Pete passa la porte avant que quiconque ne puisse l'arrêter à nouveau. Il entra dans la salle de répétition et sut par l'expression sur son visage que c'était fini. Il soupira, « Ne dis rien, Sam. »
« Je suis désolée, Pete. Je le suis vraiment, » lui dit-elle en lui tendant sa bague de fiançailles.
« Je t'aime, Sam. »
« Je sais. Je pensais que je t'aimais, mais je ne faisais que fuir. Je te demande pardon de t'avoir utilisé. »
« Ouais. » Il prit la bague de ses doigts. « Dis-moi simplement une chose – Qui est ce gamin ? »
Elle sourit, « Tu ne me croirais pas si je te disais. »
« Un de ces trucs, hein ? »
Elle hocha la tête, « Adieu, Pete. »
Il franchit la porte et la laissa là seule. Moins de quelques secondes après son départ, Daniel entra. « Jack est dans le jardin, » lui dit-il avant de se glisser à l'extérieur.
ooo
Sam fut heureuse qu'il y ait une porte de sortie qui donnait sur le jardin à l'extérieur de la chapelle. Elle n'aurait pas aimé faire face aux regards curieux et peut-être malveillants des personnes dans la chapelle. Elle se tint dans l'encadrement de la porte ouverte et fixa la silhouette de Jack O'Neill assis sur un banc en marbre faisant face à un joli petit étang. Sa tête était inclinée et ses bras reposaient sur ses cuisses. Elle se dirigea aussi doucement qu'elle put vers lui, mais il l'entendit tout de même. « L'heure de recommencer ? » demanda-t-il d'un air las en aspirant une bouffée de sa cigarette. A en juger par le sol à ses pieds, il en avait déjà fumé quelques-unes.
« Non, » dit-elle s'asseyant à côté de lui.
« Vous allez salir votre robe, » dit-il mais sans la regarder. Les yeux derrière ses lunettes de soleil fixaient les canards qui glissaient sur l'étang.
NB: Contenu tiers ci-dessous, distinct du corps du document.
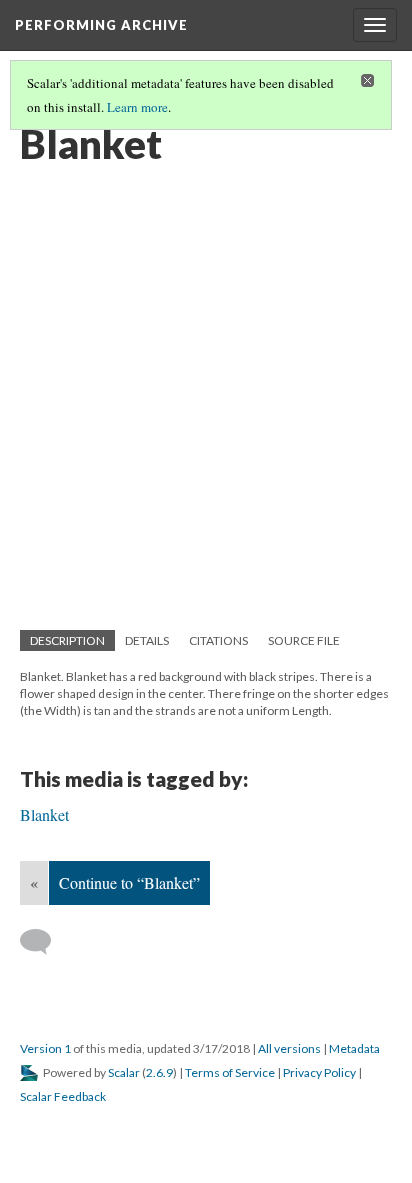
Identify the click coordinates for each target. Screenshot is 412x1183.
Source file (304, 640)
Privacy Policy (319, 1072)
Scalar (124, 1072)
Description (67, 640)
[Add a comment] (44, 942)
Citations (218, 640)
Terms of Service (230, 1072)
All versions (289, 1048)
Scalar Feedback (63, 1096)
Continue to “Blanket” (129, 882)
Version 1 (45, 1048)
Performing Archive (101, 25)
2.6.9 (159, 1072)
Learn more (137, 107)
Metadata (354, 1048)
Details (147, 640)
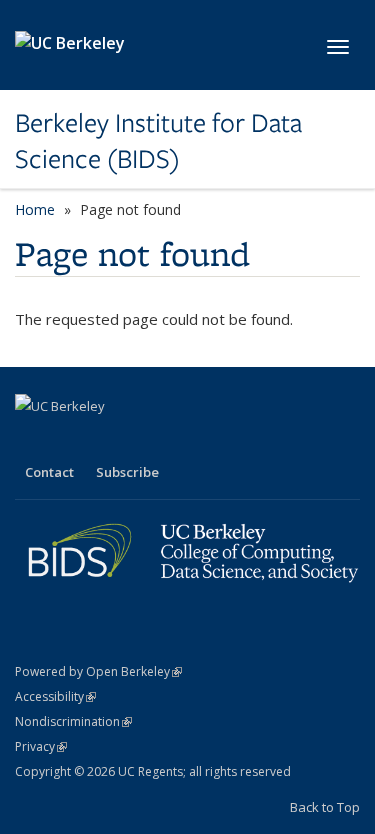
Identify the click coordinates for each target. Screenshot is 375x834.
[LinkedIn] (72, 440)
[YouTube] (111, 440)
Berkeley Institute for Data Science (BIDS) (158, 141)
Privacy (41, 746)
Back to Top (325, 807)
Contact (49, 472)
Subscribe (127, 472)
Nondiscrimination (73, 721)
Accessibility (55, 696)
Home (35, 209)
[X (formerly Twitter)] (33, 440)
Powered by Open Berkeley (98, 671)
« Ca n'a pas d'importance. Je n'en ai plus vraiment l'usage maintenant. J'ai annulé le mariage. »
« Alors pas de gâteau, hein ? »
« Non, pas de gâteau. »
« Mince. J'étais impatient d'avoir un gros morceau de gâteau. »
Elle voulut rire à l'absurdité de leur conversation, mais elle n'y arriva pas. C'était si typiquement eux. Elle jeta un coup d'œil au paquet de cigarettes posé entre eux. Elle l'ouvrit et en retira une. Le général l'alluma poliment pour elle avec son Zippo. Elle prit une bouffée et fut heureuse de ne pas finir en toussant. Elle posa son coude sur son genou et son menton dans sa main. Elle prit une autre bouffée de sa cigarette et étudia les canards qui le fascinaient tant. « Vous savez, ça me rappelle d'une certaine façon ma soirée au bal du lycée. J'ai laissé tomber mon cavalier et me suis assise derrière le gymnase à fumer et à boire de la tequila toute la nuit avec un autre gars. »
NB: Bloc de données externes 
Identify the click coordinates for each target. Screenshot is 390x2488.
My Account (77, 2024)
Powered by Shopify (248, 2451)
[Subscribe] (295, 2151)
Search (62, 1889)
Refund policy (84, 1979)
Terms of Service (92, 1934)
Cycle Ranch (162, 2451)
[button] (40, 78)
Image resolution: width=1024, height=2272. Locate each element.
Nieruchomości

Ses lèvres se relevèrent légèrement à l'évocation. « Etiez-vous une vilaine fille, Carter ? »
« J'avais mes moments. » Elle soupira. Cela allait être beaucoup plus difficile que de dire à Pete que c'était fini. « Je vous dois des excuses. »
« Pour quoi ? »
« Pete. »
« Pas mes affaires. »
« Si, ça l'est et je suis désolée. J'étais simplement si fatiguée d'être seule et d'attendre quelque chose qui peut-être n'arriverait jamais. »
« Oui, eh bien, tout le monde se retrouve seul, » il laissa tomba sa cigarette sur le sol et l'écrasa. Il en prit une autre et joua avec entre ses doigts. Elle avait toujours aimé ses mains. Elégantes avec de longs doigts. Si démonstratives. « Je ne peux vous en vouloir d'avoir trouvé quelqu'un pour réchauffer votre lit. »
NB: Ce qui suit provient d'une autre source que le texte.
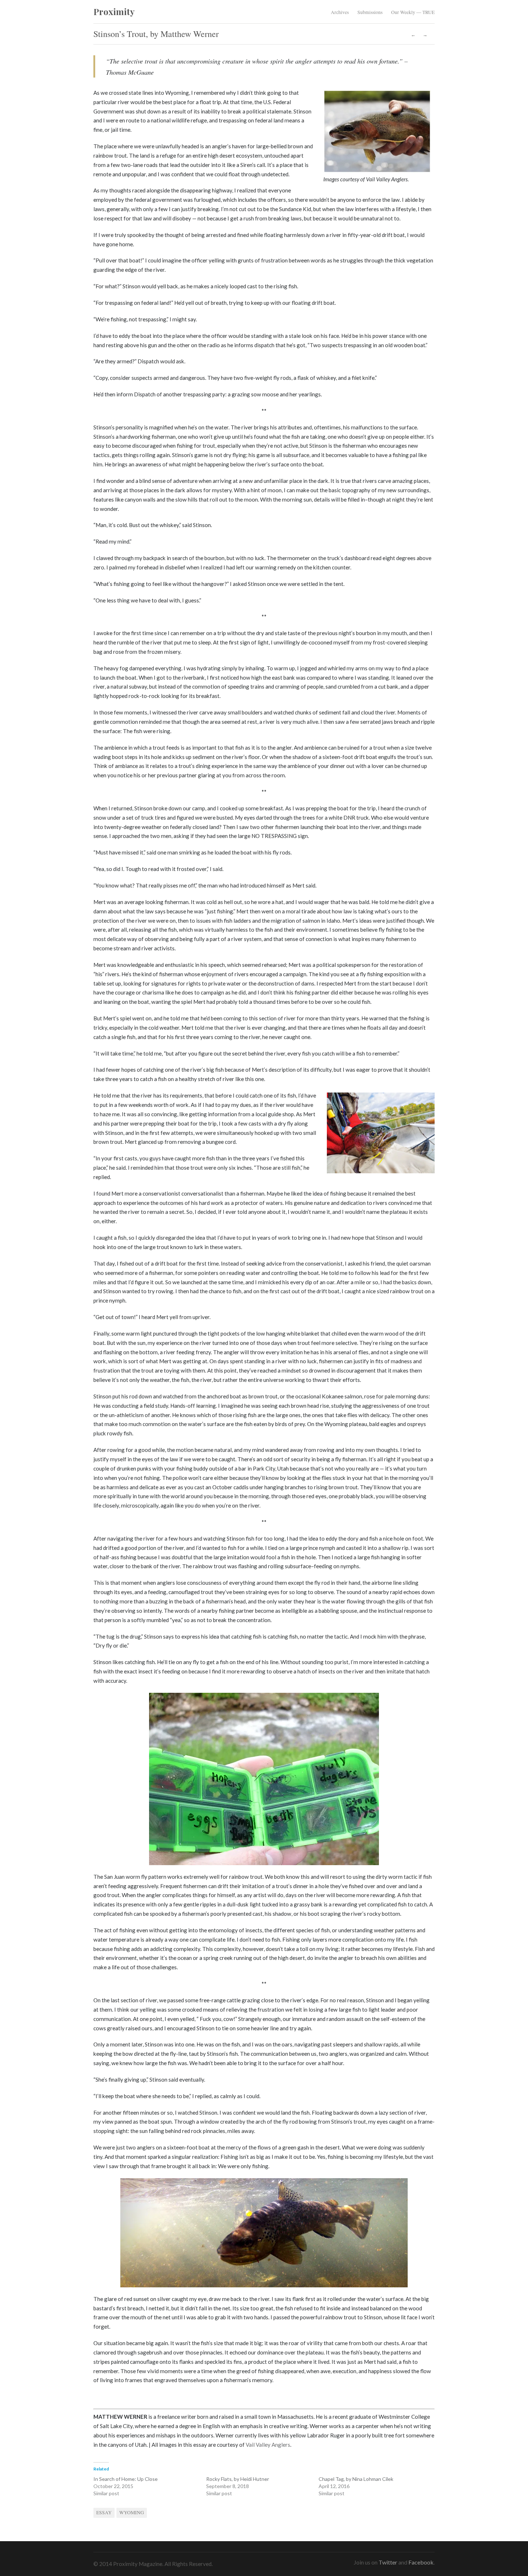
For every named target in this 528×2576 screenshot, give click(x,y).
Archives (340, 11)
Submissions (370, 12)
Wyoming (131, 2512)
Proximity (114, 11)
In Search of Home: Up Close (125, 2479)
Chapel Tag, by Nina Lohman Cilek (356, 2479)
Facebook (421, 2562)
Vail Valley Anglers (268, 2444)
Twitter (388, 2562)
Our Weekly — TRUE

« Vous ne l'avez pas fait. »
Il sourit à cela. « Comment le savez-vous ? »
Elle en fut interloquée. En fait, elle ne le savait pas, mais cela lui ressemblait. « Vous ne l'avez pas fait, » répéta-t-elle.
« Non. Non, je ne l'ai pas fait. » Il arrêta de jouer avec la cigarette et l'alluma.
« Alors peut-être pouvons-nous tenter de recommencer ? »
Il grogna à sa question et dit d'une voix plus glaciale qu'elle n'eut pensé possible. « Carter, qu'est-ce qui vous fait croire que je voudrais de vous maintenant ? »
« Ceci. » Elle tendit son bras vers lui. Le Naquadah brilla à la lumière de la fin d'après-midi.
« C'était la nuit dernière, Carter. Ca n'a alors foutrement rien signifié pour vous. Pourquoi le devrait-il maintenant ? »
« Parce que nous sommes des âmes sœurs. »
Il éclata d'un rire amer. « Qui a dit ça ? »
« L'autre vous. »
« Toutes ces hormones d'adolescent rendent le gamin mélodramatique. Tout le monde a son point de rupture et j'ai peur que vous ne m'ayez brisé, Carter. Quelques piètres excuses ne vont pas réparer cela. Allez trouver votre clone. Peut-être qu'il voudra de vous. »
Elle sauta du banc, incapable de supporter d'être assise près de lui plus longtemps. « Salaud ! Vous vous êtes moqué de moi. »
« C'est 'Salaud, monsieur'. Et je ne me suis jamais moqué de vous. Toute cette putain de relation a toujours été entre vos mains et vous le savez. J'ai fait tout ce que vous vouliez. La galaxie est parsemée de pièces où nous y avons enfermé toute cette connerie. Alors si les choses n'ont pas tourné comme vous le vouliez, c'est votre propre faute ! »
Il se leva et commença à s'éloigner d'elle vers la porte menant hors du jardin.
« Merde, je vous aime ! »
Il s'arrêta et se tourna vers elle, « C'est trop tard pour dire ça. Je ne serai pas votre lot de consolation. »
« Vous m'avez dit que vous seriez toujours là pour moi. »
« Je ne me rappelle pas exactement cela, mais si je l'ai dit, ça ne voulait pas dire que je resterais gracieusement là à attendre que vous ayez terminé de jouer à la famille heureuse. »
« Alors, vous allez simplement jeter tout en l'air parce que votre fierté a été blessée ? »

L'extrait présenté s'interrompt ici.